A second wave of increased personal bankruptcy filings this year is underway and is expected to push U.S. credit card chargeoffs higher through year end, according to Fitch Ratings. This latest surge comes as consumers rush to file ahead of implementation of the Bankruptcy Abuse Prevention and Consumer Protection Act of 2005, which was signed into law in March. In light of the recent results, Fitch now expects full year filings to outpace 2004 totals by more than 6% and for credit card chargeoffs to increase measurably in the coming months and into 2006. In addition, any fallout from Hurricane Katrina — such as a postponement of the implementation date of the reform measures — could potentially exacerbate filings and would worsen the effect on chargeoffs.
‘Filings have picked up considerably in the past six weeks as it appears many overburdened consumers who may have been on the fence are now rushing to file ahead of the October deadline,’ said Michael Dean, Managing Director, Fitch Ratings. ‘This will lead to higher chargeoffs in the coming months as credit card issuers recognize those receivables as defaulted, or uncollectible within 90 days of notification.’
Through February, personal bankruptcy filings were running 9.6% below 2004’s pace. Since that time, filings increased 12% year-over-year and are now 7% ahead of 2004’s year-to-date pace through the first week in September.
Year to date, chargeoff results have been stable as improving delinquency measures have helped offset the impact of increased bankruptcy filings.
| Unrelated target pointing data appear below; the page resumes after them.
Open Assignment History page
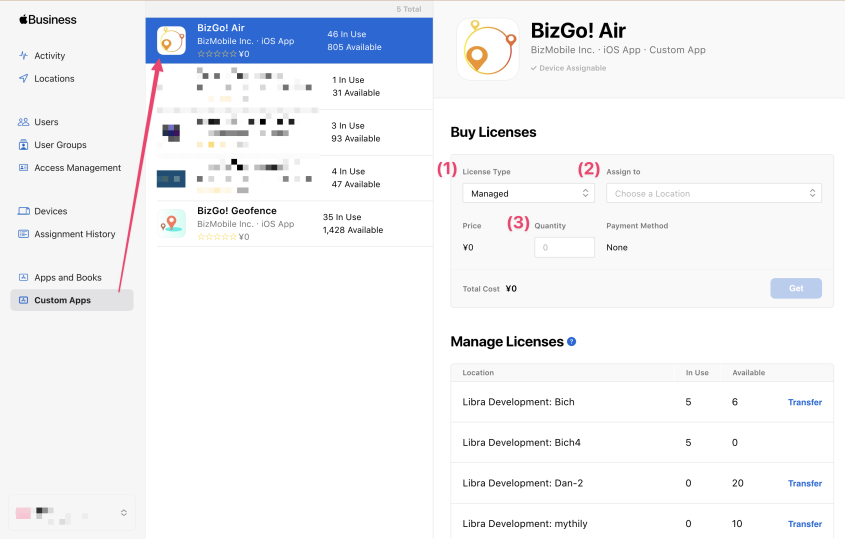Image resolution: width=845 pixels, height=539 pixels. (74, 234)
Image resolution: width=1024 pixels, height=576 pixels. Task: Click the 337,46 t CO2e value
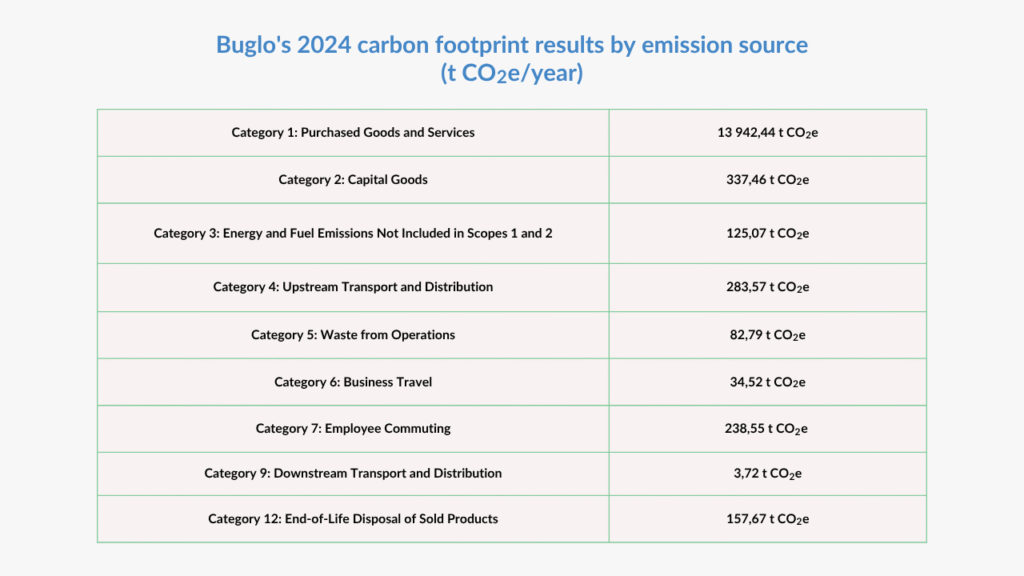767,180
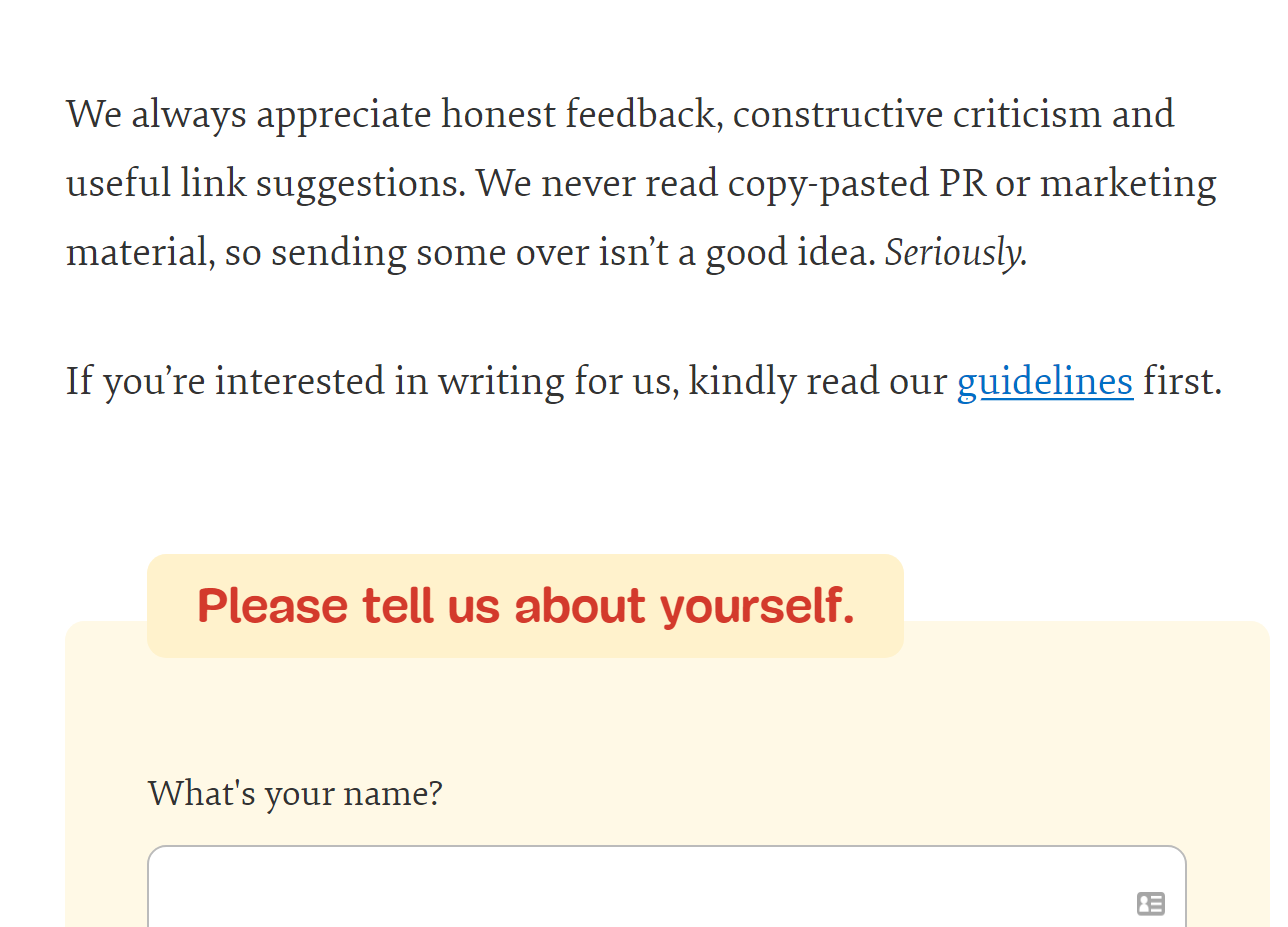Click the contact autofill icon in name field
This screenshot has height=927, width=1288.
1150,904
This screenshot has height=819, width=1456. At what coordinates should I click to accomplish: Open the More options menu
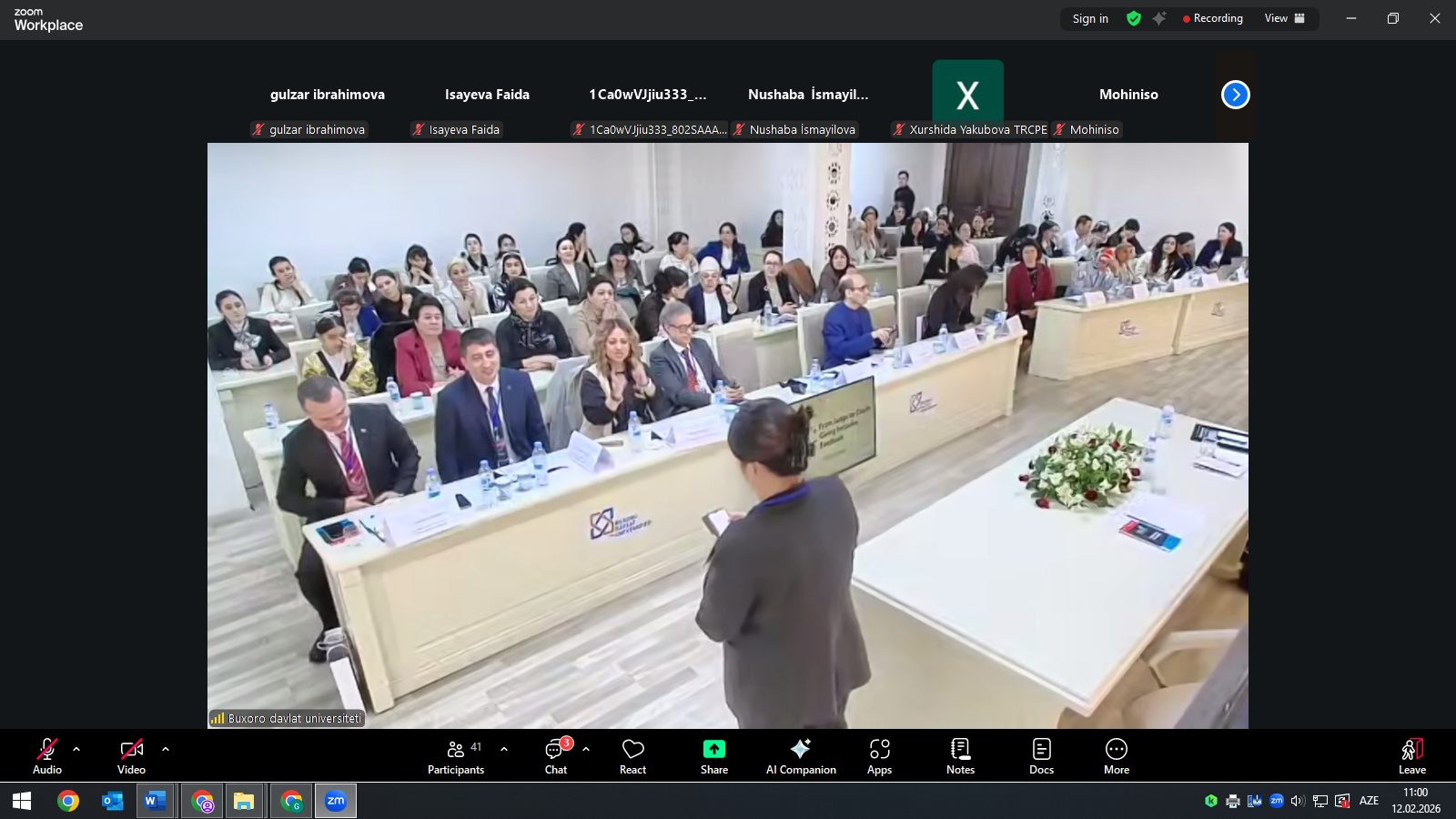[1117, 755]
That said, these improving trends have stabilized recently and Fitch expects seasonal factors will push delinquencies higher in the coming months. This, coupled with the late summer surge in bankruptcy filings, will result in chargeoffs trending higher throughout fourth quarter and into 2006. ‘While chargeoffs are expected to increase over the near term, the outlook for credit card ABS ratings remains stable given overall macroeconomic conditions and the positive performance metrics of other variables, including excess spread and monthly payment rates,’ added Dean.
Impact of Hurricane Katrina on Bankruptcy Filings:
In addition, the devastating personal and economic loss caused by Hurricane Katrina in Mississippi and Louisiana will take its toll on consumers forcing many individuals in these affected regions to file for bankruptcy irrespective of more stringent laws. It is also possible that Congress could amend the new bankruptcy law granting individuals either a temporary exemption from the effective date or postpone the date of implementation. On Sept. 1, the ranking Democrat on the House of Representatives’ Judiciary Committee, Michigan Rep. John Conyers, pledged to introduce legislation to provide flexibility for victims of natural disasters in bankruptcy proceedings.
While economic fundamentals remain sound, chargeoff levels are likely to remain at elevated, particularly for subprime consumers. Due to low interest rates and more affordable/accessible credit options, such as adjustable-rate mortgages (ARMs) and other newer loan/mortgage products, both revolving and non-revolving debt to consumers has escalated leaving borrowers, particularly subprime, vulnerable to higher monthly payments as interest rates rise. Moreover, the impact of rising interest rates and higher energy prices, together with the possibility of slower home price appreciation and real wage growth may begin to erode consumer purchasing power. The combined effects of these will be to push up consumer debt burdens leaving individuals already feeling squeezed with few options other than to declare bankruptcy.
Fitch will monitor on-going issues related to the implementation of bankruptcy reform, the impact on filings and on performance in the ABS sector.